- Opening Delimiter -
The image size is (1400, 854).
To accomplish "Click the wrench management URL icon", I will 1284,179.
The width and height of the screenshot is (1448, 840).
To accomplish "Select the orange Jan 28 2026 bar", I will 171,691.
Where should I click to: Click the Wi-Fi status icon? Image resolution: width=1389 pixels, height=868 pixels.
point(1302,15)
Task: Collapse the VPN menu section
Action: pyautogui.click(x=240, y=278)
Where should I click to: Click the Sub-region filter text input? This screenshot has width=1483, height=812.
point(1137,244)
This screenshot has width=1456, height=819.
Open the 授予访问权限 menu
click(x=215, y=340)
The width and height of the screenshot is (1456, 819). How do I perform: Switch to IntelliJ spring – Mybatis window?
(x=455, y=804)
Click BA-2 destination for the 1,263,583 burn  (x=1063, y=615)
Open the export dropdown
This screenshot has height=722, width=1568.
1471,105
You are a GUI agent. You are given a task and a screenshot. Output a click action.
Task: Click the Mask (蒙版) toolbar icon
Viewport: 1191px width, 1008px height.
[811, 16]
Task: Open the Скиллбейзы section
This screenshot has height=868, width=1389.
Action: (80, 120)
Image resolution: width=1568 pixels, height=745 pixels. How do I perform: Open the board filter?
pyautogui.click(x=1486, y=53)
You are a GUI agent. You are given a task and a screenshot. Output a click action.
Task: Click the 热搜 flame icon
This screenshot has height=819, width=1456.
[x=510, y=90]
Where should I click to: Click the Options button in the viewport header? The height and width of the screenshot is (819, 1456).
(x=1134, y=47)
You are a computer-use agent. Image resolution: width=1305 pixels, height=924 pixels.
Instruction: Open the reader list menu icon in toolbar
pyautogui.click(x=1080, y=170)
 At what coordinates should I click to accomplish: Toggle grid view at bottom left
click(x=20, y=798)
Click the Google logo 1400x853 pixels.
- Closing Delimiter -
▸ **To do**
Return the data exactly. Include every record.

▸ **Reply to the task**
The image size is (1400, 854).
To accomplish "Click the wrench management URL icon", I will 1284,179.
The width and height of the screenshot is (1448, 840).
To accomplish "Select the orange Jan 28 2026 bar", I will 171,691.
Where should I click to: Click the Wi-Fi status icon? Image resolution: width=1389 pixels, height=868 pixels.
point(1302,15)
Task: Collapse the VPN menu section
Action: pyautogui.click(x=240, y=278)
Where should I click to: Click the Sub-region filter text input? This screenshot has width=1483, height=812.
point(1137,244)
This screenshot has width=1456, height=819.
Open the 授予访问权限 menu
click(x=215, y=340)
The width and height of the screenshot is (1456, 819). How do I perform: Switch to IntelliJ spring – Mybatis window?
(x=455, y=804)
Click BA-2 destination for the 1,263,583 burn  (x=1063, y=615)
Open the export dropdown
This screenshot has height=722, width=1568.
1471,105
You are a GUI agent. You are given a task and a screenshot. Output a click action.
Task: Click the Mask (蒙版) toolbar icon
Viewport: 1191px width, 1008px height.
[811, 16]
Task: Open the Скиллбейзы section
This screenshot has height=868, width=1389.
Action: (80, 120)
Image resolution: width=1568 pixels, height=745 pixels. How do I perform: Open the board filter?
pyautogui.click(x=1486, y=53)
You are a GUI agent. You are given a task and a screenshot. Output a click action.
Task: Click the 热搜 flame icon
This screenshot has height=819, width=1456.
[x=510, y=90]
Where should I click to: Click the Options button in the viewport header? The height and width of the screenshot is (819, 1456).
(x=1134, y=47)
You are a computer-use agent. Image resolution: width=1305 pixels, height=924 pixels.
Instruction: Open the reader list menu icon in toolbar
pyautogui.click(x=1080, y=170)
 At what coordinates should I click to accomplish: Toggle grid view at bottom left
click(x=20, y=798)
Click the Google logo 1400x853 pixels.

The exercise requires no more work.